A screen of 9,000 small molecules identifies a treatment that improves the targeting of mesenchymal stem cells to sites of damaged tissue.
Pretreating human mesenchymal stem cells (MSCs) with a small molecule called Ro-31-8425, researchers can increase the expression of the surface receptor CD11a to improve the cells’ ability to target to inflamed tissue, according to a study published today (February 26) in Cell Reports. Such improved homing of MSCs could improve the efficacy of the more than 400 MSC-based treatments currently in clinical trials.
“Generally speaking, MSCs do have great potential for tissue regeneration,” said Sophia Khaldoyanidi, a stem-cell biologist at the Torrey Pines Institute for Molecular Studies in San Diego, California, who was not involved in the work. “Unfortunately, the majority of clinical trials did not reach their full potential. In my opinion, this is mostly due to the fact that we didn’t learn everything about the basic biology of these cells, and we rushed quickly to clinical trials. The current study is so important because they really tried to understand how to make sure that cells actually go to the location where we want them to be.”
Bioengineer Jeffrey Karp of Brigham and Women’s Hospital and Harvard Medical School and his colleagues first needed to select an appropriate molecular receptor for their MSCs to express. They chose CD11a because it interacts with the surface molecule ICAM-1, which is expressed in blood vessels at sites of inflammation. “It’s a universal endothelial cell signature at a site of inflammation,” Karp said. Damaged tissue that MSC therapies aim to repair is often accompanied by inflammatory responses, and many trials are now taking advantage of the natural immunomodulatory properties of MSCs to reduce inflammation, Karp explained. Many investigators are now “using [these] stem cells for non-stem-cell proprieties,” he said. “[It’s] really just a cell-based steroid, if you will, without the side effect.”
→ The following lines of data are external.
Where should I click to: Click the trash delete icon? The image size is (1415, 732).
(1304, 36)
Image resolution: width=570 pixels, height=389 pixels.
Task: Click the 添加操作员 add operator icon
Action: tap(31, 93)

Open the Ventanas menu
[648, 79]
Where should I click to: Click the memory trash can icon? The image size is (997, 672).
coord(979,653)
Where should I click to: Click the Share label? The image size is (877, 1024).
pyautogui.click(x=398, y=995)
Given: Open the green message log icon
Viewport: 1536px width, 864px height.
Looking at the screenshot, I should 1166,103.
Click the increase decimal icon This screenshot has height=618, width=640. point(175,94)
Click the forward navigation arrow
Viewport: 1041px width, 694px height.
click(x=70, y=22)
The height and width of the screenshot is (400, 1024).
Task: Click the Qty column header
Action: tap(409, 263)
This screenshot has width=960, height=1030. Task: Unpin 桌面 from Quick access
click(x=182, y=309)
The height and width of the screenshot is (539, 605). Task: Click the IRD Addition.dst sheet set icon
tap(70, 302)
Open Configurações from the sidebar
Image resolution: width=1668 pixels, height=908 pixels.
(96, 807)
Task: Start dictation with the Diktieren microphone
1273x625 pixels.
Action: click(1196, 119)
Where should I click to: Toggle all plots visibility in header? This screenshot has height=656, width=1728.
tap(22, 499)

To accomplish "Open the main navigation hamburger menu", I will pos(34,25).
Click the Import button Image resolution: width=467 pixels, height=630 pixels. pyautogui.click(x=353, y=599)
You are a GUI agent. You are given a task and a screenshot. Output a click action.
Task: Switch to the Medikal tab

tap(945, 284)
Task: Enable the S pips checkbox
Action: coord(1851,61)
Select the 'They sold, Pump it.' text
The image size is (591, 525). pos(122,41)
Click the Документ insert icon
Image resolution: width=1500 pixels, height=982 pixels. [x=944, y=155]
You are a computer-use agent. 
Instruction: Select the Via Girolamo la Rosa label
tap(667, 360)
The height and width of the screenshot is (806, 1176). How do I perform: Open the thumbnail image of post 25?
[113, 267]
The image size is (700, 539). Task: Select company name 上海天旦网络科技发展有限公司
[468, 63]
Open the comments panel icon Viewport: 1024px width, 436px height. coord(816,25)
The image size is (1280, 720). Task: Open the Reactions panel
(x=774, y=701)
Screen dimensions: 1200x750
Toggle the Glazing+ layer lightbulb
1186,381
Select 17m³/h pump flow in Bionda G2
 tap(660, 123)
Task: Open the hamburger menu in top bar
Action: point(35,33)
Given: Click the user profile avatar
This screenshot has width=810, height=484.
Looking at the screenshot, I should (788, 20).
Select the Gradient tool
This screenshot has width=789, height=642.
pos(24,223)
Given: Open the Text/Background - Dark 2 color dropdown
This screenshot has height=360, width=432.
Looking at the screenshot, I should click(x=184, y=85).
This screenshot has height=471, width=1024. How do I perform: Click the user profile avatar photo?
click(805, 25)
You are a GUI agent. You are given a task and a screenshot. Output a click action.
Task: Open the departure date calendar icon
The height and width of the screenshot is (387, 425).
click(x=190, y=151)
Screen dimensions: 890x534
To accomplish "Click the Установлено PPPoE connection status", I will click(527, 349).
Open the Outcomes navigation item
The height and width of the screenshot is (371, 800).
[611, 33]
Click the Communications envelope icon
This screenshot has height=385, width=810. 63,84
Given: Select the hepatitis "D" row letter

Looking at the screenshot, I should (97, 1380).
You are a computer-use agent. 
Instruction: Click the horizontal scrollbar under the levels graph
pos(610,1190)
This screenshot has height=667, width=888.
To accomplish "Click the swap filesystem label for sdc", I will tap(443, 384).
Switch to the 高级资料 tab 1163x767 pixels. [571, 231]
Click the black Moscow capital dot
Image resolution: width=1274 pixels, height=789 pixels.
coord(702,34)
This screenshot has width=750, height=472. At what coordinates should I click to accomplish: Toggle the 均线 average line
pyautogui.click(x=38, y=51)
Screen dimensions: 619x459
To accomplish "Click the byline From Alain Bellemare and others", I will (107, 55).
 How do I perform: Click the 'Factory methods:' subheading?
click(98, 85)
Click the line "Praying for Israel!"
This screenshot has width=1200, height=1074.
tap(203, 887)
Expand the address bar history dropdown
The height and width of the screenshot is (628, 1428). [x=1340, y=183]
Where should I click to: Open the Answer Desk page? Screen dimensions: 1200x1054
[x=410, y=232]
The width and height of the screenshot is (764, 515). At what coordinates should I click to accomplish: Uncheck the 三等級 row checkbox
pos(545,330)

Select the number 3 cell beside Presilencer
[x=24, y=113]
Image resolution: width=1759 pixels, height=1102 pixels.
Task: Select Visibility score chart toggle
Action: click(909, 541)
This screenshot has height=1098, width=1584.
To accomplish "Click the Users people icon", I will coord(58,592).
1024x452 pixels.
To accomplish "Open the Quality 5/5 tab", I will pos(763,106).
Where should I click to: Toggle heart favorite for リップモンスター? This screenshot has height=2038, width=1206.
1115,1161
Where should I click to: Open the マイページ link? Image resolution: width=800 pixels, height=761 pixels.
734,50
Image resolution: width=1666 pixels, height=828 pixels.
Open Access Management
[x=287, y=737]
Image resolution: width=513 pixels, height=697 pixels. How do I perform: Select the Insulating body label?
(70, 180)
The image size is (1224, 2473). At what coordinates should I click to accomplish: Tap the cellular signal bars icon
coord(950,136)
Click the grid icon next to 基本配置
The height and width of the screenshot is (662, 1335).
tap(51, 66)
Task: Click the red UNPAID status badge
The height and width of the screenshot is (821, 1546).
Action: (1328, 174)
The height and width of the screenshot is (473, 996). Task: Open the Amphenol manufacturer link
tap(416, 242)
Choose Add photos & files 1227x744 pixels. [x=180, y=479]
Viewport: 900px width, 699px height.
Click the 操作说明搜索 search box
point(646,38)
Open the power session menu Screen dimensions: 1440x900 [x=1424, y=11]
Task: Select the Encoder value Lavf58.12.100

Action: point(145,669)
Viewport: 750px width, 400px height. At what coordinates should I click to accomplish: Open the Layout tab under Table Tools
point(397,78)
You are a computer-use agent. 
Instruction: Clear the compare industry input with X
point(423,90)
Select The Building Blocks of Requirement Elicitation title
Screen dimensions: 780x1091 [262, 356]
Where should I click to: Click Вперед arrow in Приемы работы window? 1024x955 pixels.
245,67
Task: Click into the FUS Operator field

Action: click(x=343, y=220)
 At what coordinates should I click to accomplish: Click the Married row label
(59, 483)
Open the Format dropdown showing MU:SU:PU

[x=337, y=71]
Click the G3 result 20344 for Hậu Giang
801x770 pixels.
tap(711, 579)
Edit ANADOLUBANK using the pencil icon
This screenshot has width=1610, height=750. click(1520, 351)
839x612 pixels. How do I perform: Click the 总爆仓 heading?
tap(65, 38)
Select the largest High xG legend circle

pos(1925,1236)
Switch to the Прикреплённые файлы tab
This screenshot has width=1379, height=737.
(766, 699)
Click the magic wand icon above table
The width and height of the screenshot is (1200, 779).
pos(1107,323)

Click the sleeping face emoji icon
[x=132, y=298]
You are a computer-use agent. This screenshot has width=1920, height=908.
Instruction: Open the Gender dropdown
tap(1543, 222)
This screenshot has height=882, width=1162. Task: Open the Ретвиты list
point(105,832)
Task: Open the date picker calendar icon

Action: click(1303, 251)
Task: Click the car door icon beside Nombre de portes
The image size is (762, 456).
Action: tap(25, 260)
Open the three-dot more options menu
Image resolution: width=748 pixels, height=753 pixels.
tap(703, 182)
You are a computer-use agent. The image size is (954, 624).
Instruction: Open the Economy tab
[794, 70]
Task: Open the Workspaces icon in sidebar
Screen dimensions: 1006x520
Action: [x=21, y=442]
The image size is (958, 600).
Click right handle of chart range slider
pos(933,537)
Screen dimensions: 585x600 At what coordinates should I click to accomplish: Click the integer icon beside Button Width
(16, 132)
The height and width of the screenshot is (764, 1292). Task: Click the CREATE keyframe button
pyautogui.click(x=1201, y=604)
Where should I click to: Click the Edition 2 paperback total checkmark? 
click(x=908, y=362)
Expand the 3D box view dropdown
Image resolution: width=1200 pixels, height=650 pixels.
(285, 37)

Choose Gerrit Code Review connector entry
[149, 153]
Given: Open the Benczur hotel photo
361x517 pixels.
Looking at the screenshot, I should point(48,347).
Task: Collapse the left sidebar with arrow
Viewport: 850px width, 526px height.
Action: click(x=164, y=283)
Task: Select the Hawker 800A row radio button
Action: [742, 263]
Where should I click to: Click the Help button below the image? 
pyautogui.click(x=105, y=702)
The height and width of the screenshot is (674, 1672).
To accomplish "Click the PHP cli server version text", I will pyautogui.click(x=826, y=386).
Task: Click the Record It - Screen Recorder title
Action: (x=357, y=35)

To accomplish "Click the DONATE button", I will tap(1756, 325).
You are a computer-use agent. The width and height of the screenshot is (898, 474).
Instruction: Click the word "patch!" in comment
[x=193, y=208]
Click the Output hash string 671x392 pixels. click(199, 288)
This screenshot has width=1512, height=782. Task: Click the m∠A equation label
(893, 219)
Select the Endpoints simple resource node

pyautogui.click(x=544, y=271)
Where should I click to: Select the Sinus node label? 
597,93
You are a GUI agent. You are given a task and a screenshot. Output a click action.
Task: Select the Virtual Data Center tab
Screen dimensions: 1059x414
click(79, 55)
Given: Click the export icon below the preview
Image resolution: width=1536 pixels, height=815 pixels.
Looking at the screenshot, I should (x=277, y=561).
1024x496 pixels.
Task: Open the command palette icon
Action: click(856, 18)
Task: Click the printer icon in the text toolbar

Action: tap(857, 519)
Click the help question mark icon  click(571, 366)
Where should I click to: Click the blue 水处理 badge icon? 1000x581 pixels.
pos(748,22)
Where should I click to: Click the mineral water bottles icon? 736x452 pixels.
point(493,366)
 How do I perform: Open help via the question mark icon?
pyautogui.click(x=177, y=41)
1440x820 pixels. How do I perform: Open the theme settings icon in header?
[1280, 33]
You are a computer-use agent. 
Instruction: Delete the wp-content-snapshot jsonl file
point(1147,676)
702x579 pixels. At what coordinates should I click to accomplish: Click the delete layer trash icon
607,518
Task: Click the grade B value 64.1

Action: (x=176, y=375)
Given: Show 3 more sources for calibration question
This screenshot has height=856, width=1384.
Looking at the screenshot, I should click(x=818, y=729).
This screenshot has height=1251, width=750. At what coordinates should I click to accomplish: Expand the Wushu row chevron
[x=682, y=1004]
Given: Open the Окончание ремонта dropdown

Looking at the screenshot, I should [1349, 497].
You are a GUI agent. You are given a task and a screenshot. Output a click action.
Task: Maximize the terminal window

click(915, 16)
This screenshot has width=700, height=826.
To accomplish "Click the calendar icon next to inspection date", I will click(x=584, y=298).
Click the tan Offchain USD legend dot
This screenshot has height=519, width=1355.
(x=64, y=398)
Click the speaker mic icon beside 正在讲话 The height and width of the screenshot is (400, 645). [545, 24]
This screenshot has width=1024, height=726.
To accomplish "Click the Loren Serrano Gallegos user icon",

To find a treatment regimen that would increase the expression of CD11a on the MSC surface, the researchers teamed up with Sanofi to screen some 9,000 small molecules. Using an antibody-based test to measure surface expression of CD11a, the team selected half a dozen compounds for further testing. The researchers then subjected cells pretreated with these small molecules to a secondary screen in a flow chamber with ICAM-1 coated on the chamber surface. This narrowed the field to one promising molecule: the kinase inhibitor Ro-31-8425.
“[This was] an important additional step,” Khaldoyanidi said, to ensure that the MSCs survive and adhere to the target molecule under shear stress conditions. “Once cells are in blood circulation, the whole biology is changing: under flow, [they] have to exit circulation.”
Finally, the team collaborated with Charles Lin at Massachusetts General Hospital to test its Ro-31-8425-pretreated MSCs in mice. After injecting lipopolysaccharide into one ear and saline into the other, the researchers infused the pretreated MSCs into the animals’ bloodstreams. Because ear tissue is relatively thin, the researchers simply rested the mice’s ears on the stage of a powerful fluorescent microscope and imaged the tissue at single-cell resolution. Not only could they see that the MSCs had preferentially homed to the inflamed ear, they could clearly see that the cells had exited the blood vessels and entered the tissue.
“[We saw] on the order of 70 percent increase in homing with this system,” Karp said. “This was by far the best we had seen.” Most importantly, the researchers documented a significant decrease in inflammation, with the pretreated MSCs resulting in a three- to four-times reduction in ear thickness, a measure of swelling.
“Conceptually, it’s an interesting approach,” Khaldoyanidi said. “Because once you know the molecular profile of this particular disease, then you can set a screening to see if you can regulate [surface] ligands so you can have interactions [with receptors] that are present in [the] particular tissue [of interest]. . . . This is exactly why we need to better understand the biology of disease which we want to treat with mesenchymal stem cells.”
Karp said his team is now working to apply its approach to a therapeutically relevant area. “We’re moving full speed ahead trying to demonstrate efficacy in an application that would be very meaningful to patient.”
O. Levy et al., “A small-molecule screen for enhanced homing of systemically infused cells,” Cell Reports, 10:1-8, 2015.